■ WHAT IS BEING ASKED:
Convert the material from its beginning through the line containing "coord(305,170)" into a two-column CSV with the headers instruction and answer. Give one row per instruction, with each field in quotes and line breaks replaced by spaces.
....
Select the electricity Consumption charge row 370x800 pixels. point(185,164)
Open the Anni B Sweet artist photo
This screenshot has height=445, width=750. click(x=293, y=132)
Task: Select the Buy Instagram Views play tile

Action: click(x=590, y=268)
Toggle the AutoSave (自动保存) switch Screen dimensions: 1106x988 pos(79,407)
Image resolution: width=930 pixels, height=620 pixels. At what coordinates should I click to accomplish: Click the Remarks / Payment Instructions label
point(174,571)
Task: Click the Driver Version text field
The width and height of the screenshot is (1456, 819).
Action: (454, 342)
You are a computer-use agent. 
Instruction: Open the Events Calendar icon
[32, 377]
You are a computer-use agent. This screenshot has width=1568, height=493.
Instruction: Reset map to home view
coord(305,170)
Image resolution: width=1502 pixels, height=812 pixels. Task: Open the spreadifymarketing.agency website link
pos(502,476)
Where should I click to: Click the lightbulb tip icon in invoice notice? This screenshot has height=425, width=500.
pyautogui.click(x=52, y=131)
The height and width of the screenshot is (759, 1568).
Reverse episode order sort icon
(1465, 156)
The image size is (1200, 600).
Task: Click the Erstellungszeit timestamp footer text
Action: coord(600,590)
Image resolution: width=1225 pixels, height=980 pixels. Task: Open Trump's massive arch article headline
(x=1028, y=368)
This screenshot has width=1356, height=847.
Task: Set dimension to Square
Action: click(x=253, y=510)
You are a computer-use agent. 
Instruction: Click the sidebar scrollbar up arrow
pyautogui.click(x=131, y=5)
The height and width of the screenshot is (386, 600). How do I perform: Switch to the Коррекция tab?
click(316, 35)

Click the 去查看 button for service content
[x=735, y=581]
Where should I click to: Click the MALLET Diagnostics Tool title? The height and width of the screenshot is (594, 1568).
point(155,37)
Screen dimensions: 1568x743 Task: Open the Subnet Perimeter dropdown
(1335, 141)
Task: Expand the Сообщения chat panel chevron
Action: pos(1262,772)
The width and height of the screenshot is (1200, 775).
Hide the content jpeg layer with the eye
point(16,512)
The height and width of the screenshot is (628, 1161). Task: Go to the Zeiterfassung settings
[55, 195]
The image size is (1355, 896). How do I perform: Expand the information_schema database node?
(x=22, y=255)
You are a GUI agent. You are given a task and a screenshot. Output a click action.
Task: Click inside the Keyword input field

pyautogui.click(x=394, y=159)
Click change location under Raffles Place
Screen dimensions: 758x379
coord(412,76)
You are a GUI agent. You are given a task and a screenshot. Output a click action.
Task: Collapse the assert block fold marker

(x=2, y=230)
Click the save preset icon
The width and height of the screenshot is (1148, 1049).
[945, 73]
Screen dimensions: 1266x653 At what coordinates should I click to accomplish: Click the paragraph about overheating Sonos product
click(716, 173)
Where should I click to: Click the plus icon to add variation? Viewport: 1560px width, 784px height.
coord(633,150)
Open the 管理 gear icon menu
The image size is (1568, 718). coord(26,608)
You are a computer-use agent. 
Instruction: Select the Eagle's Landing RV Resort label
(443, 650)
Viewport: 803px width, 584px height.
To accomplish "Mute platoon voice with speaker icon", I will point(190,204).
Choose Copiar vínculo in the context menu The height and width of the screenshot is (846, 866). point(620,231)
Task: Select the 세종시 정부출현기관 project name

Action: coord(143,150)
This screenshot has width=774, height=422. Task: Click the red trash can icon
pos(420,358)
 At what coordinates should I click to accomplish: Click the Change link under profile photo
....
■ PROBLEM SOLUTION:
instruction,answer
"Select the electricity Consumption charge row 370x800 pixels.","point(185,164)"
"Open the Anni B Sweet artist photo","This screenshot has height=445, width=750. click(x=293, y=132)"
"Task: Select the Buy Instagram Views play tile","Action: click(x=590, y=268)"
"Toggle the AutoSave (自动保存) switch Screen dimensions: 1106x988","pos(79,407)"
"Image resolution: width=930 pixels, height=620 pixels. At what coordinates should I click to accomplish: Click the Remarks / Payment Instructions label","point(174,571)"
"Task: Click the Driver Version text field The width and height of the screenshot is (1456, 819).","Action: (454, 342)"
"You are a computer-use agent. Instruction: Open the Events Calendar icon","[32, 377]"
"You are a computer-use agent. This screenshot has width=1568, height=493. Instruction: Reset map to home view","coord(305,170)"